The company, located in Bristol, England, will also undergo its second management reorganization in six months.
Ilene Sterns, former vice-president of marketing who was named chief executive in February, has stepped down, and the company announced a search for her replacement. Tom Beese, Sterns' replacement as vice-president of marketing, has moved up to acting CEO.
While Peter van Cuylenburg will remain as chairman, executive board members will also include Beese and Mike Morrison, the company's acting chief financial officer. Two new non-executive directors have also been named, John Hughes and Frank Owen.
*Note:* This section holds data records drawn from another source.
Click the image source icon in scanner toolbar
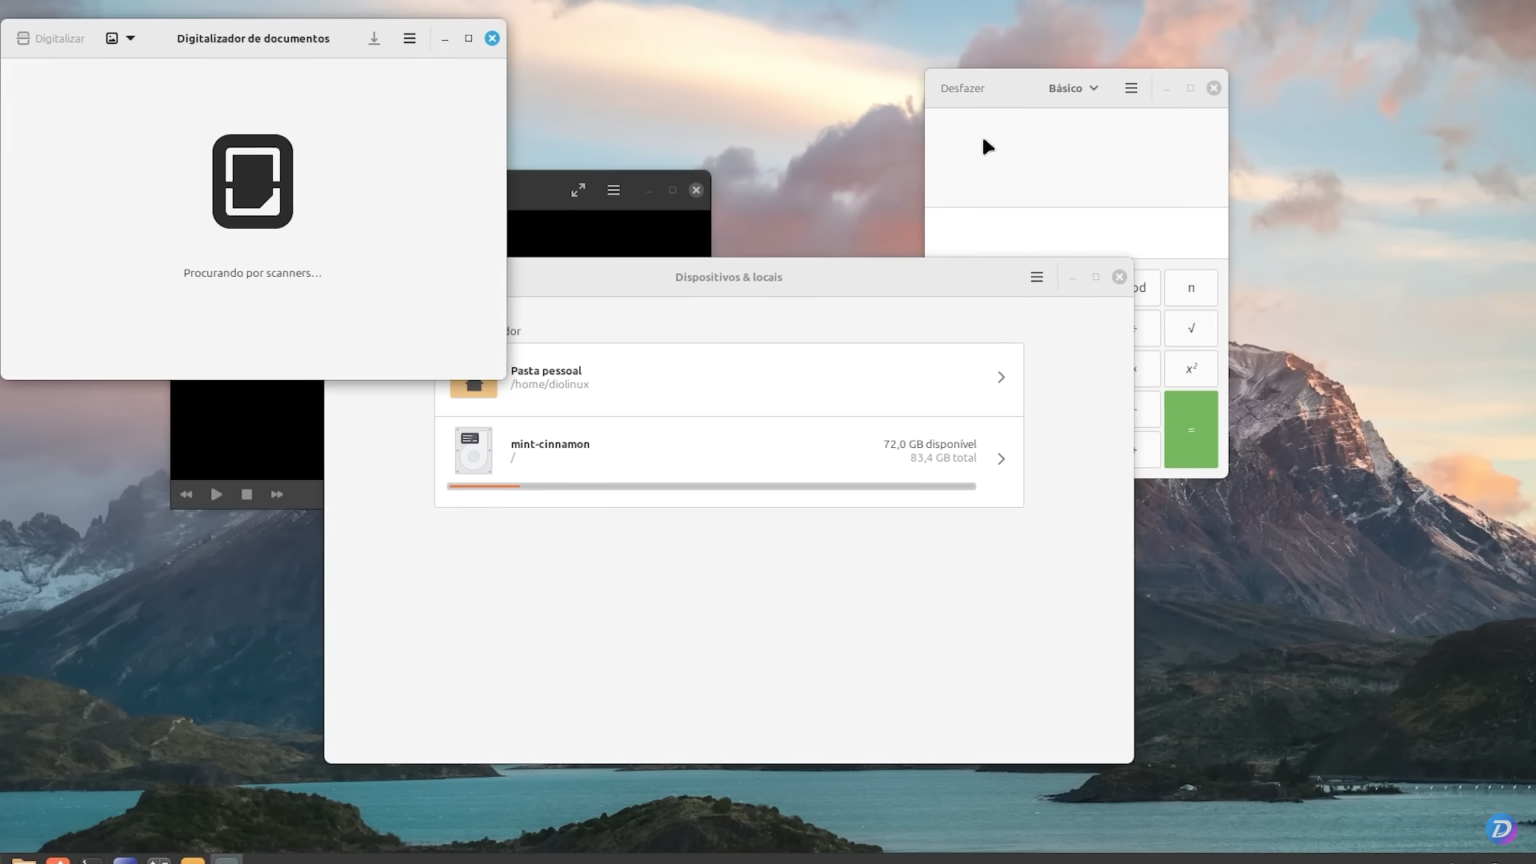 pos(110,38)
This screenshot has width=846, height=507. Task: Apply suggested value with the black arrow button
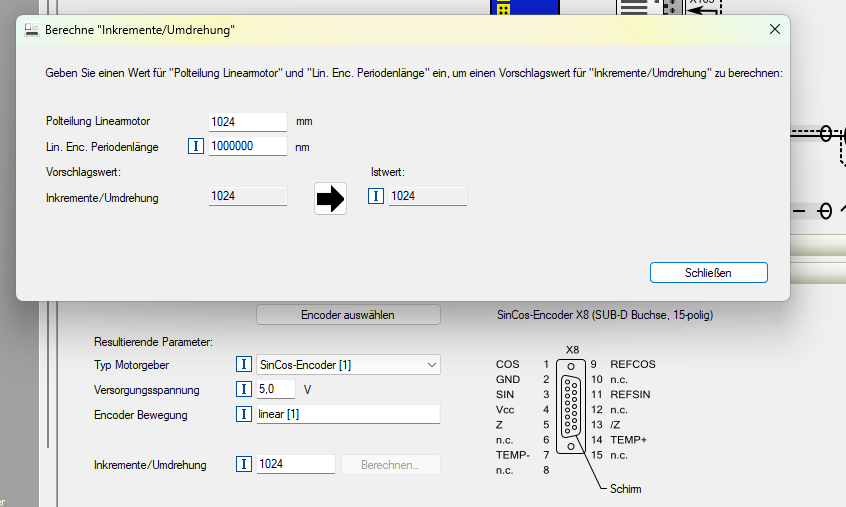click(330, 197)
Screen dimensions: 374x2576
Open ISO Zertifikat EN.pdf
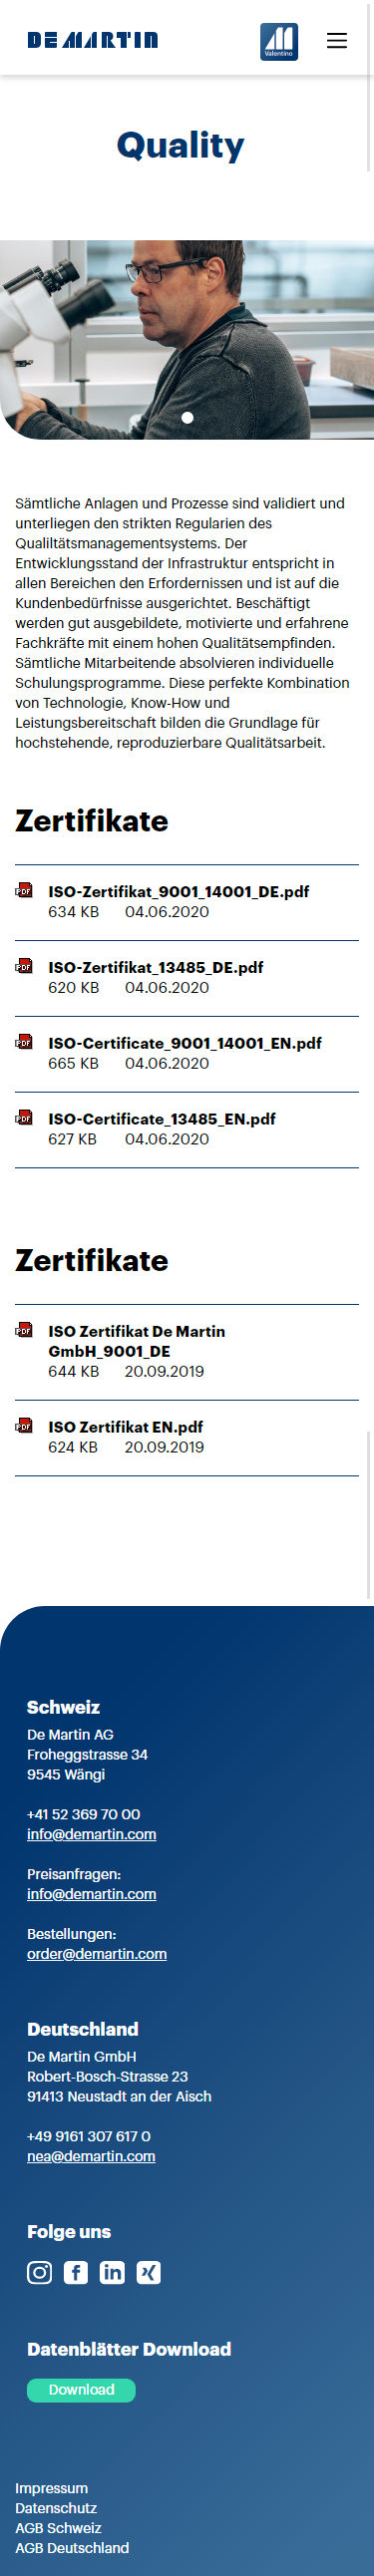click(x=126, y=1427)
"We are very encouraged by the potential value that we can create for our shareholders through the deployment of our significant technology and human resources in network processing," van Cuylenburg said in a statement. "The changes that we have embarked on will significantly strengthen our business model for the benefit of our shareholders, employees, and partners."
PixelFusion joins NeoMagic Corp. and Nvidia Inc. (stock: NVDA), both of Santa Clara, Calif., as semiconductor firms that have either expanded or shifted direction to embrace networking.
However, PixelFusion is unique in that the company never really shipped the PixelFusion Fuzion 150, a monstrous graphics accelerator said to be predicated on parallel processing.
Besides running late with its Fuzion 150, Sterns had said the partnership with board maker Number Nine Visual Technologies Corp., Lexington, Mass., announced last August, might fall through.
Number Nine was acquired by S3 Inc. (stock: SIII), Santa Clara, which has itself shifted away from graphics into digital Internet appliances and digital media.
The Fuzion chip is a 50-million-transistor chip said to be capable of more than 1.5 teraops, or 3 gigaflops, of computing power. It includes 24 megabits of on-chip DRAM and has been designed for a 0.25-micron embedded-DRAM process at Taiwanese foundry UMC Group.
An ARC 32-bit RISC processor, designed under a license from ARC Cores Ltd., serves as a "housekeeping" controller.